Jocelyn Samuels, a former Justice Department civil rights lawyer who led OCR under Obama, said the office’s latest efforts suggest officials are setting the stage for an unprecedented expansion in the ability of providers to deny care.

The recent changes, she said, “presage a commitment to invest more resources in protecting people’s rights to deny care than promoting expansions of access to care.”

Already, OCR has reversed decisions of its Obama-era predecessor. In 2016, for example, OCR concluded that a California law requiring that health insurance plans include coverage for elective abortions did not violate the Weldon Amendment — a measure barring federal funding to those that discriminate against professionals or institutions for not providing, or otherwise assisting patients in obtaining, abortions.

In a call with members of the conservative Federalist Society in February, Severino said OCR no longer stood by that 2016 decision.

OCR has also said it will not enforce Section 1557’s protections based on gender identity — the same protections Severino railed against in his 2016 paper — as well as its protections based on “termination of pregnancy.” Officials have attributed that decision to an injunction by a federal judge.

Asked whether the conscience-protection efforts would shield those who object to hormone therapy or other treatments for transgender patients, Severino told Federalist Society members the office was abiding by the judge’s injunction “to the fullest extent.” He added that he had never heard of anyone citing conscience-protection laws in such a case.

In the waning days of George W. Bush’s presidency in 2008, HHS introduced a rule that would prohibit discrimination against those who refuse to perform abortion or other procedures on religious or moral grounds, as well as established a way to file related complaints to OCR. The Obama administration replaced it with a more narrowly tailored rule.
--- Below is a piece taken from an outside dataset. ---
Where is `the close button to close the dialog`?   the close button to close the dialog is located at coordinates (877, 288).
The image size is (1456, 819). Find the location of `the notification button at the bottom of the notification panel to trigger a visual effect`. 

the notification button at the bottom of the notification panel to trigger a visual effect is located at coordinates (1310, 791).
However, the big-picture efforts by the Trump administration have gone further than that Bush administration rule — a point underscored by a note in the proposed rule that explicitly grants OCR “full enforcement authority over a significantly larger universe of Federal statutes” protecting religious- and conscience-based objections than the 2008 rule.

Some have greeted the change with open arms, praising HHS for abandoning what Severino called the “outright hostility” of the Obama years.

Said Everett Piper, the president of Oklahoma Wesleyan University, an evangelical Christian school that sued to be exempted from the Affordable Care Act’s requirement that employer insurance plans cover contraceptives: “I just want to say how good it is to be here thanking Health and Human Services and the Office of Civil Rights rather than suing them.”